>> begin

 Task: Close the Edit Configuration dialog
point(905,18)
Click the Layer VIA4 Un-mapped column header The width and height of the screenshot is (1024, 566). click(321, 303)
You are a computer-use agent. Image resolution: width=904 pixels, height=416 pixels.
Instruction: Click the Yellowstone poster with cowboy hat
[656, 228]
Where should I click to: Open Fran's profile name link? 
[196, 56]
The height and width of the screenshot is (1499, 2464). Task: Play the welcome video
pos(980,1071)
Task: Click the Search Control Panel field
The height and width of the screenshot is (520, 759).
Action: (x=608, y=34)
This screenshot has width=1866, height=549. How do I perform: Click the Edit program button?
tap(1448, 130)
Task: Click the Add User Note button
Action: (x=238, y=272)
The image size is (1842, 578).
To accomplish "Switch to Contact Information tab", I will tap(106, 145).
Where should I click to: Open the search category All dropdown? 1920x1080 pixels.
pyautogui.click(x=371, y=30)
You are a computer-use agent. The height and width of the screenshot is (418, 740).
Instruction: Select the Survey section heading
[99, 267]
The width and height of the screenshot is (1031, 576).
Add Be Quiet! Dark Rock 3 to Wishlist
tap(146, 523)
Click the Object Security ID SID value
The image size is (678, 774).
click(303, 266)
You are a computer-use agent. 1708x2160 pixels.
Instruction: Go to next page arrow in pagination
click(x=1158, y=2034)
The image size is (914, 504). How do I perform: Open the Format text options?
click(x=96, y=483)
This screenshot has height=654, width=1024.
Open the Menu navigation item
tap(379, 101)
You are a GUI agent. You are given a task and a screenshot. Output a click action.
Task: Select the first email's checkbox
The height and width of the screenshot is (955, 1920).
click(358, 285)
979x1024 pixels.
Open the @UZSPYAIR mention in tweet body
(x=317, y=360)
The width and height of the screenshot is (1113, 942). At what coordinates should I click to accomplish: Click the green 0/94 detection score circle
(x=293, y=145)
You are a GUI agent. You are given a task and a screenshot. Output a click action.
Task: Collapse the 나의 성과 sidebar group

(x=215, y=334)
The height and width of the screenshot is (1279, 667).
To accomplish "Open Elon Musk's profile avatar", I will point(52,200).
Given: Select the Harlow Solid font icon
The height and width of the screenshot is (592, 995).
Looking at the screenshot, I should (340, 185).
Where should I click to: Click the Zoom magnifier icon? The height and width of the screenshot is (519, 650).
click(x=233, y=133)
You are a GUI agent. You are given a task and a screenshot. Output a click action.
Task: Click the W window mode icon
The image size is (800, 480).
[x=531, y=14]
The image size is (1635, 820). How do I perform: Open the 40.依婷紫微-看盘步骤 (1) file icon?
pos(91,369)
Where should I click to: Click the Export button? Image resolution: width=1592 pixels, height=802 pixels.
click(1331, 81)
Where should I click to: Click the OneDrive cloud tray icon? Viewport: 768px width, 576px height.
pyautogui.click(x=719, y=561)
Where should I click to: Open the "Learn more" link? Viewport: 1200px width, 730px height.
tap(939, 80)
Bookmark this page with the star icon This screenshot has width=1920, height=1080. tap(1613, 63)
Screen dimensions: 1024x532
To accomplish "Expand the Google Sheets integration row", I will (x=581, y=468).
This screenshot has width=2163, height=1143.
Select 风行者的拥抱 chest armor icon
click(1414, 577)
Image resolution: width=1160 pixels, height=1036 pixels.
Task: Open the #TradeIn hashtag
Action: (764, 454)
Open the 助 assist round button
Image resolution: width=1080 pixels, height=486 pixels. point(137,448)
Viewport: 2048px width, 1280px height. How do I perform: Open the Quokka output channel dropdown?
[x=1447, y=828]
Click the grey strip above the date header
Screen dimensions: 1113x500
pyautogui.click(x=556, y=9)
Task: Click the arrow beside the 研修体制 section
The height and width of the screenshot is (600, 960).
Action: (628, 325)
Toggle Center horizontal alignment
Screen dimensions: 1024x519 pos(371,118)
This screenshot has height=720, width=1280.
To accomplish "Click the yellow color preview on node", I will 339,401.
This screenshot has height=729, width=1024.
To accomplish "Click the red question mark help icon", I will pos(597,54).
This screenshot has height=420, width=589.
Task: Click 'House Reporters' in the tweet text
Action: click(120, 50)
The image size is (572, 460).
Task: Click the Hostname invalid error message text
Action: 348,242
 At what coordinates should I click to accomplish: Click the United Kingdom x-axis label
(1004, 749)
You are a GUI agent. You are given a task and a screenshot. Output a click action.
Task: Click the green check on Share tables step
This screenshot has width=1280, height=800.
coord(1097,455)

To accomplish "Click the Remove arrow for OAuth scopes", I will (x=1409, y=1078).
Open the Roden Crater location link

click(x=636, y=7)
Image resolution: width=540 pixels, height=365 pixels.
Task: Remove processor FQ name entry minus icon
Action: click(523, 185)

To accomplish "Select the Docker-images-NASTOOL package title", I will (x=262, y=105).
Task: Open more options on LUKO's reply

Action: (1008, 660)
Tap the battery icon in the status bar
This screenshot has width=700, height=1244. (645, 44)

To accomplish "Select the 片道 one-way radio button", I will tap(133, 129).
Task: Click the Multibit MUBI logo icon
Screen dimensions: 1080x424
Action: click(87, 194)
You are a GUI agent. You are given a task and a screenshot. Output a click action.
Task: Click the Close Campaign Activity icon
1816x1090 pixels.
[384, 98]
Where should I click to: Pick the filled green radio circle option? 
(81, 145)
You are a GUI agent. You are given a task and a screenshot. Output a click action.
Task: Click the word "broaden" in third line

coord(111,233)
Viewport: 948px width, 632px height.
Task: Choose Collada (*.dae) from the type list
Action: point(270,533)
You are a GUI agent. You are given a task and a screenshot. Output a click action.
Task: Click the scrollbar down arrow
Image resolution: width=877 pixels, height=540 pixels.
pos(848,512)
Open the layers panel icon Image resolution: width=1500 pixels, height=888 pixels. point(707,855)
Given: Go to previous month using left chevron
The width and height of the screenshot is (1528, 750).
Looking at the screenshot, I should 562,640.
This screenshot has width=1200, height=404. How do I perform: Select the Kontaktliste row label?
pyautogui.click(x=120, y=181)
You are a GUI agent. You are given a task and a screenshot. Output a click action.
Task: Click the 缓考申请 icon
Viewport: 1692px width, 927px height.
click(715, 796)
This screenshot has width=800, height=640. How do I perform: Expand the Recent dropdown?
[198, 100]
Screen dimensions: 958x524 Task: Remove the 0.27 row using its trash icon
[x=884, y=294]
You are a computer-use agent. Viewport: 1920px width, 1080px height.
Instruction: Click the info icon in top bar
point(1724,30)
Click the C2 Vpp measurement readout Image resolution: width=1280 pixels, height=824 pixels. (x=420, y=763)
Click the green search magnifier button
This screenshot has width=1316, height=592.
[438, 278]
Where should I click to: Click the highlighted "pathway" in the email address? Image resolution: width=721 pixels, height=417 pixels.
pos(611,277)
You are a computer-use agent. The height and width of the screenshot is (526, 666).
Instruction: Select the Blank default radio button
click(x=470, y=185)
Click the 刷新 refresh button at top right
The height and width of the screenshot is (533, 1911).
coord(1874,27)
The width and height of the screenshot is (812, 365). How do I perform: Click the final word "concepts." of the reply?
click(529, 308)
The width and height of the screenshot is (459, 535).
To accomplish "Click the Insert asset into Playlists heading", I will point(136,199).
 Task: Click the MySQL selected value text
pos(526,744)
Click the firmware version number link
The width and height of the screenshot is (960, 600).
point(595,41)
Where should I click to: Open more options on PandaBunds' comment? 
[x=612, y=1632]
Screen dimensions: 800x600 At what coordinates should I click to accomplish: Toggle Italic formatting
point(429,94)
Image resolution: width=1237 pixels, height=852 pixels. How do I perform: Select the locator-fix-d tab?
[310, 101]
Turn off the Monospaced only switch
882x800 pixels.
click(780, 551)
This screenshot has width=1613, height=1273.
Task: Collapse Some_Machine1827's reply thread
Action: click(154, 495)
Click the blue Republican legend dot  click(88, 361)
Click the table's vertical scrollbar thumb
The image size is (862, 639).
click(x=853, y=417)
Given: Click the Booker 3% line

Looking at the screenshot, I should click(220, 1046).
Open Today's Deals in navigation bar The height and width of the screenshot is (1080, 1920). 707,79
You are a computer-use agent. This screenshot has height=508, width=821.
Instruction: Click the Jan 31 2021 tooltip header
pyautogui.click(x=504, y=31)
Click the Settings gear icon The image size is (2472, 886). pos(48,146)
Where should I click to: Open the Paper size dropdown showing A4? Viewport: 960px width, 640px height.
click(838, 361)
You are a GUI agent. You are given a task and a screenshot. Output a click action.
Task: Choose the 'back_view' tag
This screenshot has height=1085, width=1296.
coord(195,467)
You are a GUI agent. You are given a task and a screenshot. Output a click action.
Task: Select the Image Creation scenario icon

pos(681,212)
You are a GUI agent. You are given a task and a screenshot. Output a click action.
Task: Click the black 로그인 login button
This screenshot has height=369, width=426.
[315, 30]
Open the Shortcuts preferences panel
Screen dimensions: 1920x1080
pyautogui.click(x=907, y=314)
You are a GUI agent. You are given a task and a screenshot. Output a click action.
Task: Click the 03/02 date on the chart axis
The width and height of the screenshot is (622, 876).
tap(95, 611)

>> end

• _What you are asked to do_
In the records above, start at the line with "Task: Click the MySQL selected value text" and continue through the line with "[x=612, y=1632]". Write out those lines as a numbered list, leaving out any blank lines.

• _Result for this exercise_
1.  Task: Click the MySQL selected value text
2. pos(526,744)
3. Click the firmware version number link
4. The width and height of the screenshot is (960, 600).
5. point(595,41)
6. Where should I click to: Open more options on PandaBunds' comment? 
7. [x=612, y=1632]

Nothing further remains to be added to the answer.